In quell’estate del 1948 si era sentito un privilegiato rispetto alla sorella rimasta ad Oslo: a lui il padre aveva concesso di accompagnarlo in quei luoghi tanto amati, forte del legame speciale che si era creato tra loro. Lo vediamo nella descrizione dello sguardo che padre e figlio si scambiano quando l’uomo torna a casa dopo la guerra e abbraccia moglie e figlia: “Sopra le loro spalle vidi lo sguardo di lui: dapprima smarrito e inerme, poi cercò il mio e il mio cercò il suo. Annuii leggermente. Lui mi restituì il cenno del capo con un sorriso debole, un sorriso pensato solo per me, un sorriso segreto, e io capii che da quel momento in avanti si trattava di me e lui, che c’era un patto tra noi. E per quanto fosse stato via a lungo, lo sentii più vicino quel giorno che prima dell’inizio della guerra. Avevo dodici anni e con lo scambio di un’occhiata la mia vita passò da un punto a un altro, da lei a lui, e prese un nuovo corso.” (p. 194) . Per questo si sente tradito quando il padre decide di non fare ritorno in famiglia. Nella scarno messaggio arrivato per
posta in autunno inoltrato, l’uomo si limita a ringraziare per il tempo trascorso insieme, annunciando che non sarebbe più tornato, senza una parola speciale per lui. Trond si sente tradito anche perché il padre lo lascia da solo a confrontarsi con un mondo femminile opprimente, rappresentato dalla madre che giorno dopo giorno scivola in una pesante letargia. Da adulto, Trond manterrà spesso un atteggiamento scontroso e ostile nei confronti delle donne, come lui stesso confessa.
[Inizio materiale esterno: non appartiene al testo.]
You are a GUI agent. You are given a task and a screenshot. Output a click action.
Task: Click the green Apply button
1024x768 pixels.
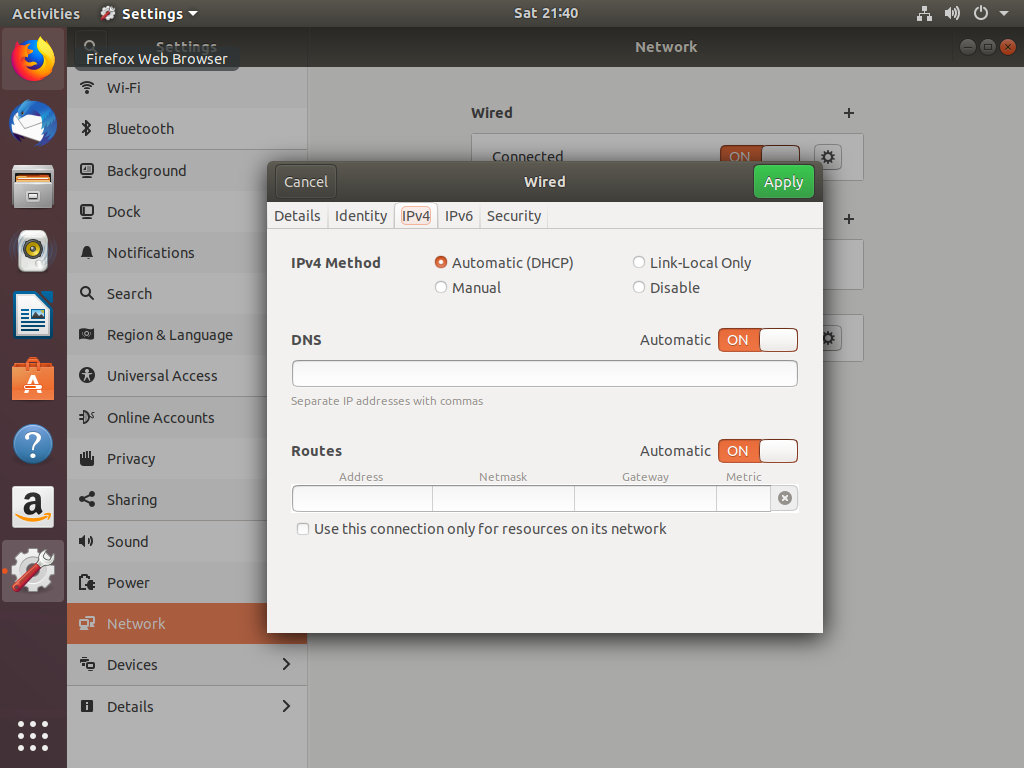783,182
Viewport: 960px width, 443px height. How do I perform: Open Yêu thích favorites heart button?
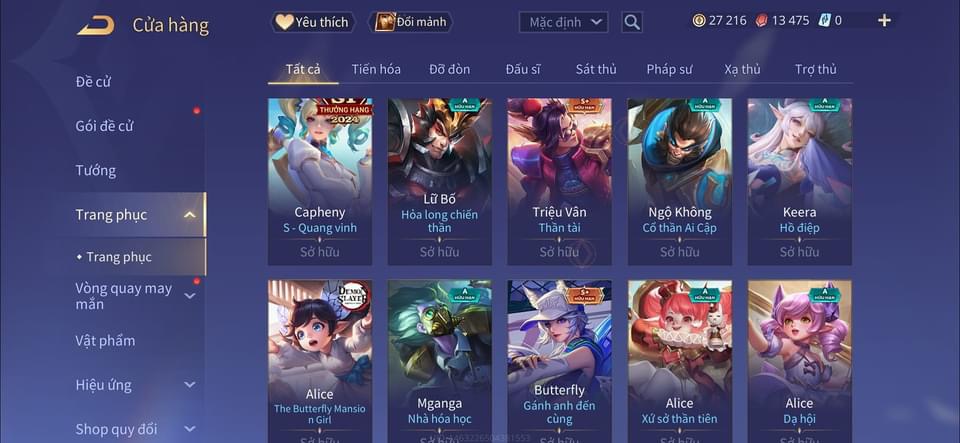pyautogui.click(x=313, y=23)
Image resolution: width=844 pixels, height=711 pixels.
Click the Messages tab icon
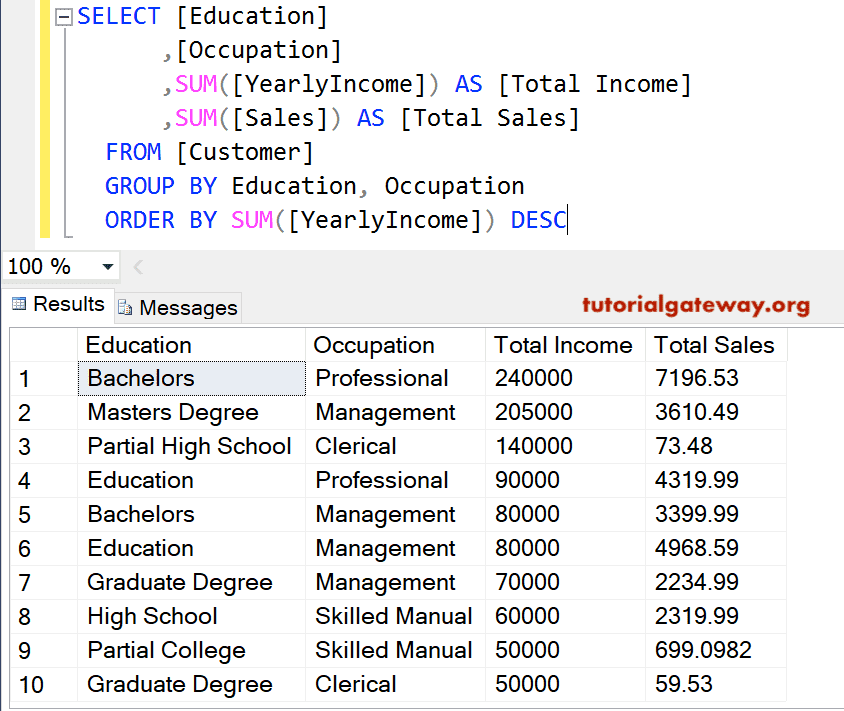pyautogui.click(x=125, y=308)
In finale di romanzo vediamo Trond varcare il confine e recarsi in Svezia con la madre per ritirare del denaro lasciato loro dal padre, ricavato dalla vendita del legname. Denaro che la madre utilizza in parte per comprargli un vestito nuovo. Lo vediamo ammirarsi soddisfatto nello specchio del camerino e scoprirsi improvvisamente uomo. Una volta fuori, con la madre sottobraccio e stretto nel suo nuovo vestito blu, Trond si sente stranamente leggero. La ferita dell’abbandono resta ma, come gli aveva detto il padre quella famosa estate, quando si era rifiutato di estirpare le ortiche dal cortile temendo di pungersi, “sei tu che decidi quando fa male”.